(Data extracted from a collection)
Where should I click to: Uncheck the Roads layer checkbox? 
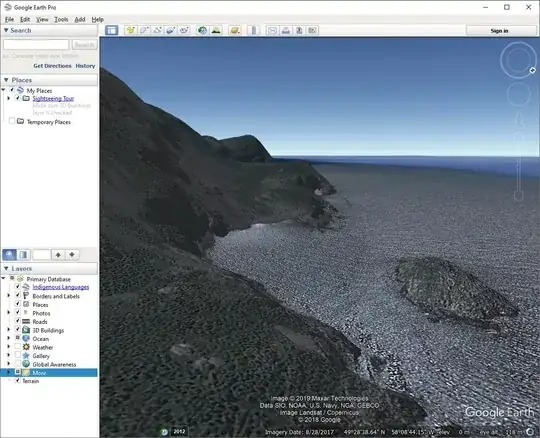pyautogui.click(x=18, y=321)
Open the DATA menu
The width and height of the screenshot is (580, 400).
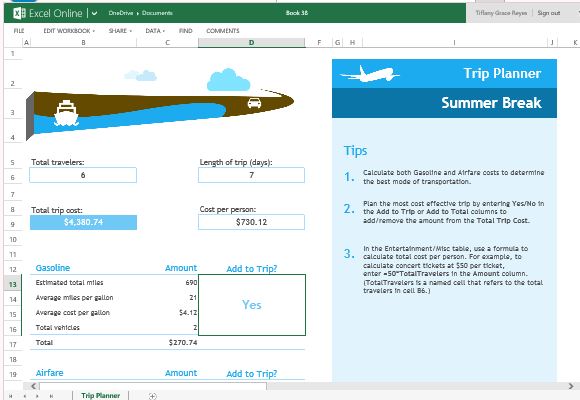pyautogui.click(x=155, y=31)
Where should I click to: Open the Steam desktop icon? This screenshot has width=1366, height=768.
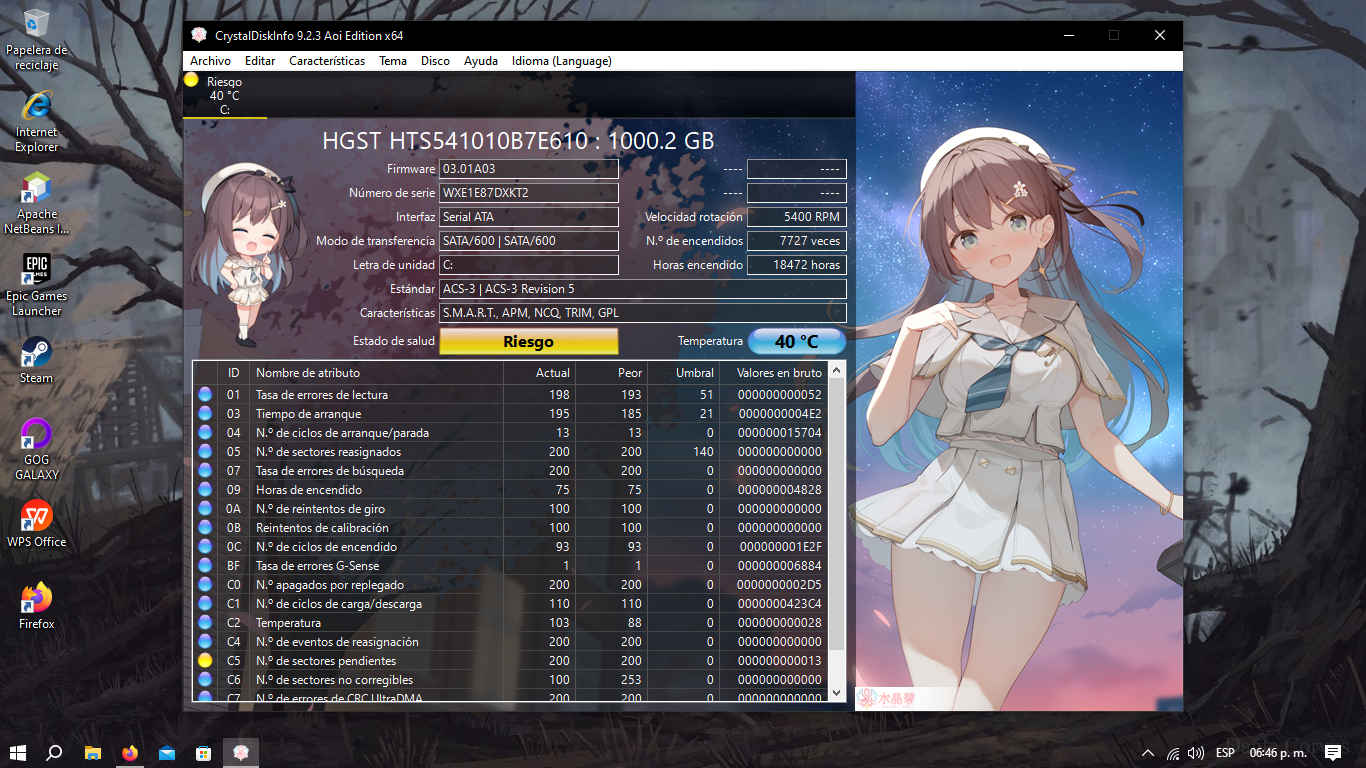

Your goal - Starting at the line where "Open the DATA menu" appears, restate every line through the end of the records above exactly, but omit the pictures.

Expected answer -
Open the DATA menu
The width and height of the screenshot is (580, 400).
pyautogui.click(x=155, y=31)
Where should I click to: Open the Steam desktop icon? This screenshot has width=1366, height=768.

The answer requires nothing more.